== Working data

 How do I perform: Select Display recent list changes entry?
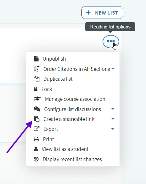(x=73, y=159)
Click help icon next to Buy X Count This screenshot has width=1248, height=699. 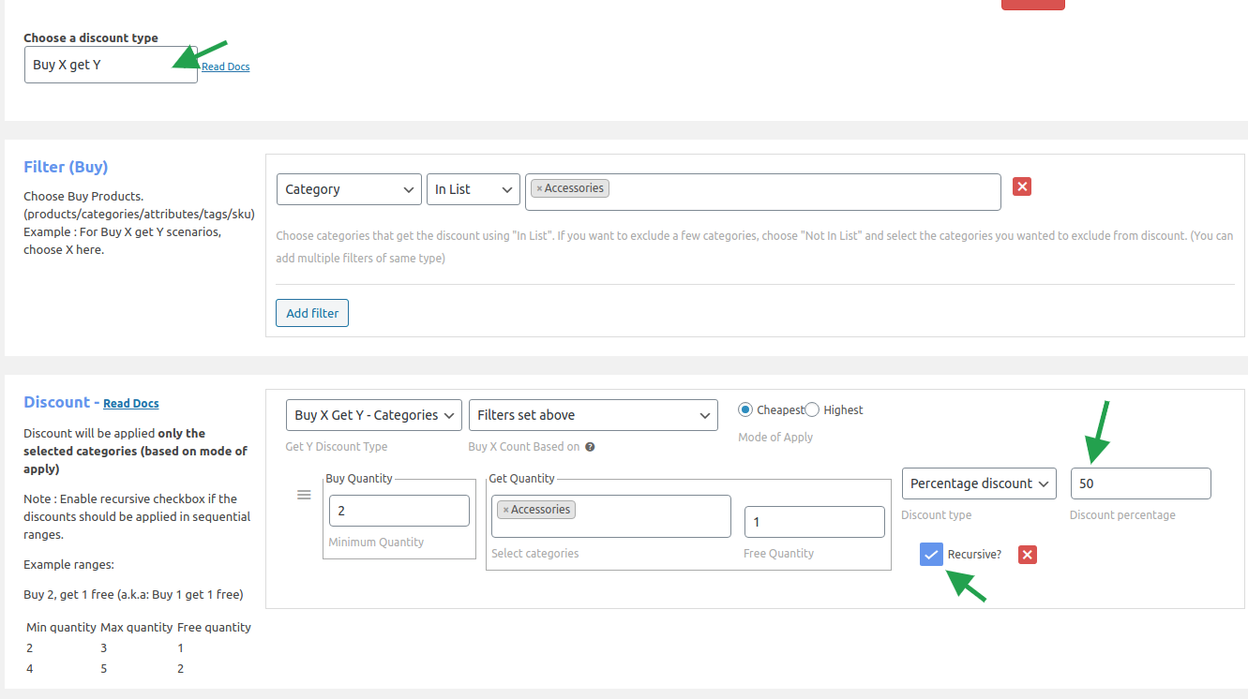(590, 447)
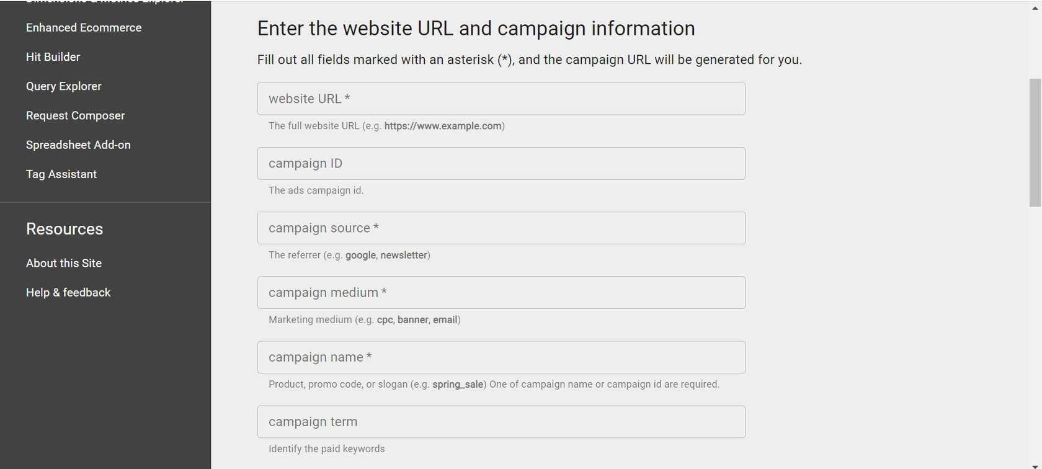The height and width of the screenshot is (469, 1042).
Task: Click the campaign name input field
Action: tap(501, 357)
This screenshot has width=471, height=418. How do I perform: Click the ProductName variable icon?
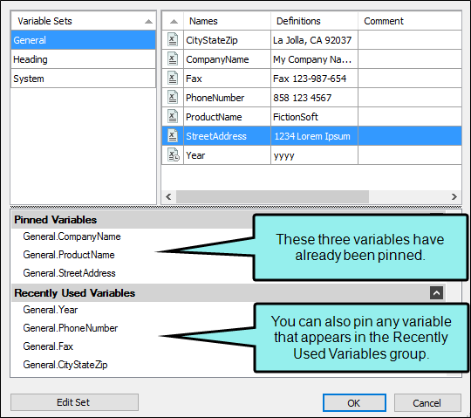point(173,117)
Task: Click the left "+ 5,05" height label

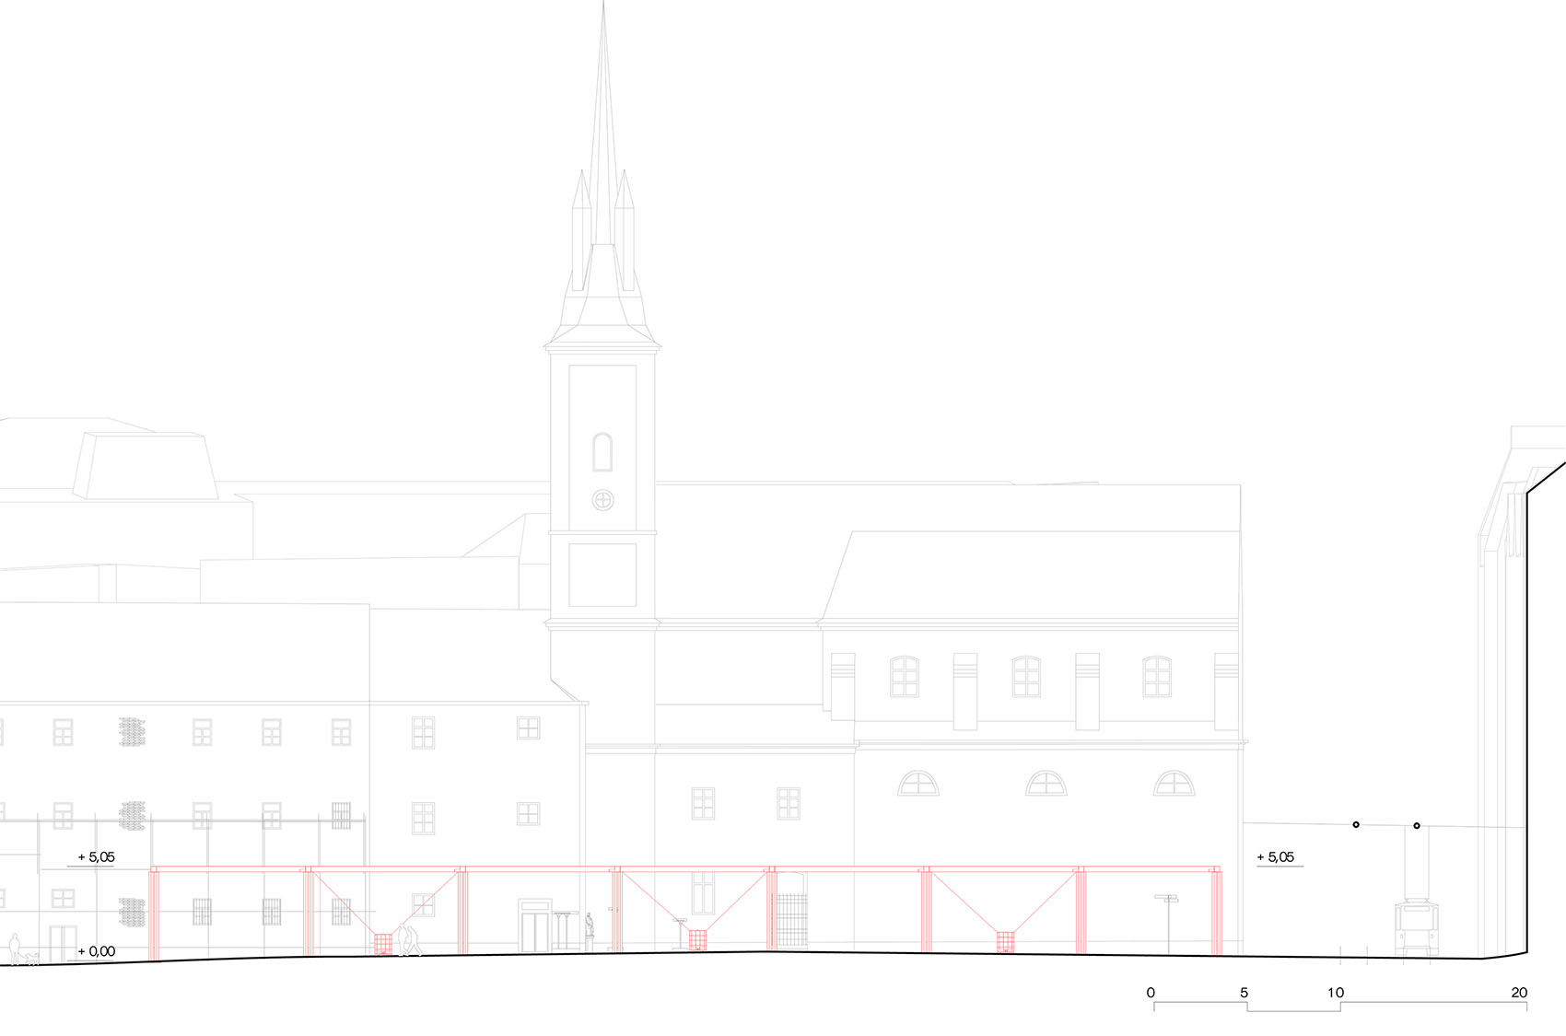Action: tap(96, 857)
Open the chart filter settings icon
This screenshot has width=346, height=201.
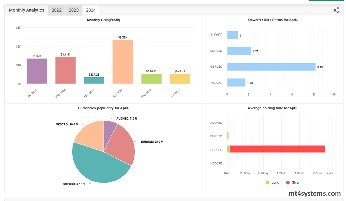coord(336,10)
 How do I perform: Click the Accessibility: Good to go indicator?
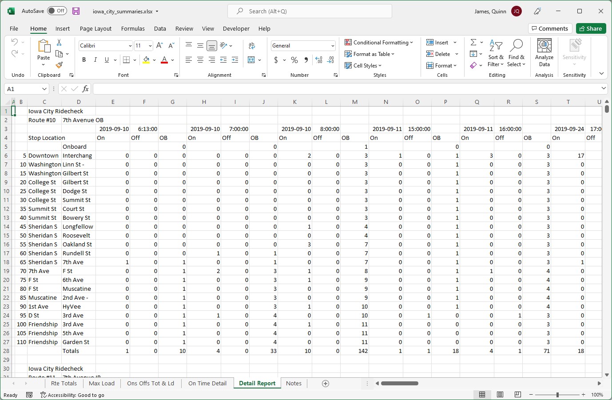(x=72, y=395)
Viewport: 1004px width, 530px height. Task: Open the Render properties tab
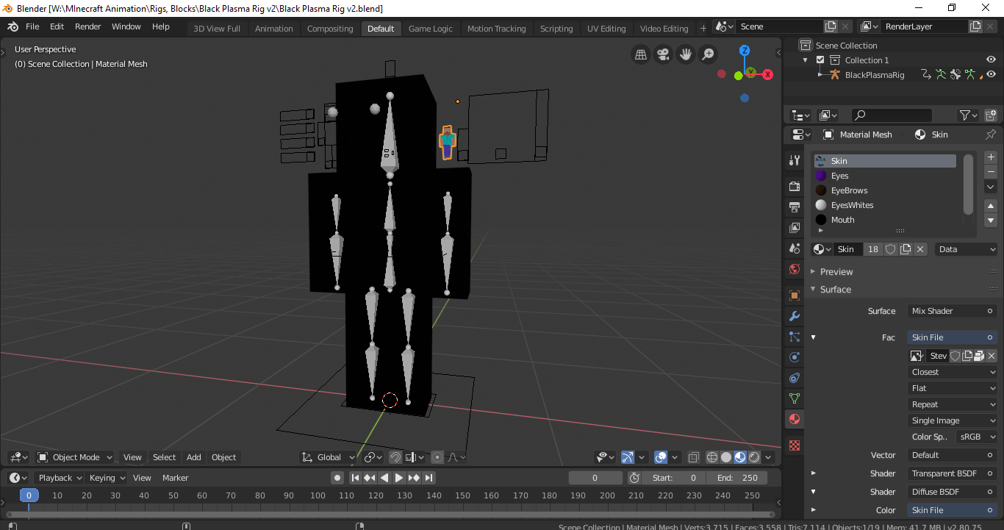pyautogui.click(x=794, y=186)
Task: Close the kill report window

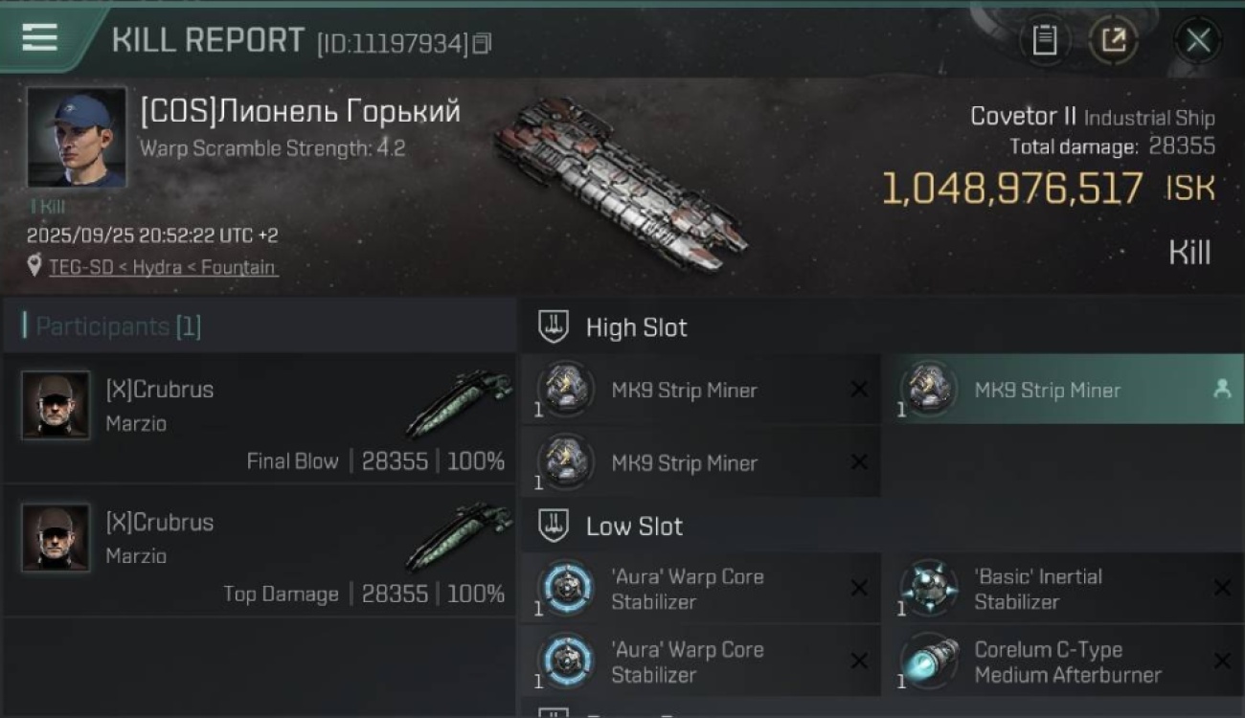Action: click(x=1197, y=40)
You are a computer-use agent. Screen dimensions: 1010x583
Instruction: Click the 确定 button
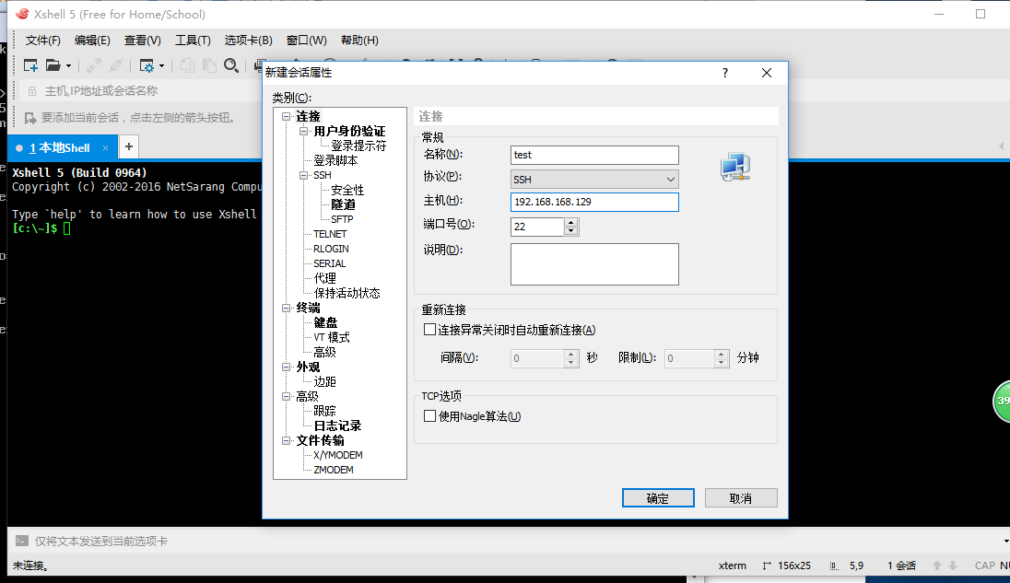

====

Task to complete ▸ Leave every picture out and print exactly the lines from the one that contains "Viewport: 1004px width, 530px" through the last line of the material above.

Written answer ▸
Viewport: 1004px width, 530px height. Task: Open the Render properties tab
pyautogui.click(x=794, y=186)
Task: Close the kill report window

Action: click(x=1197, y=40)
You are a computer-use agent. Screen dimensions: 1010x583
Instruction: Click the 确定 button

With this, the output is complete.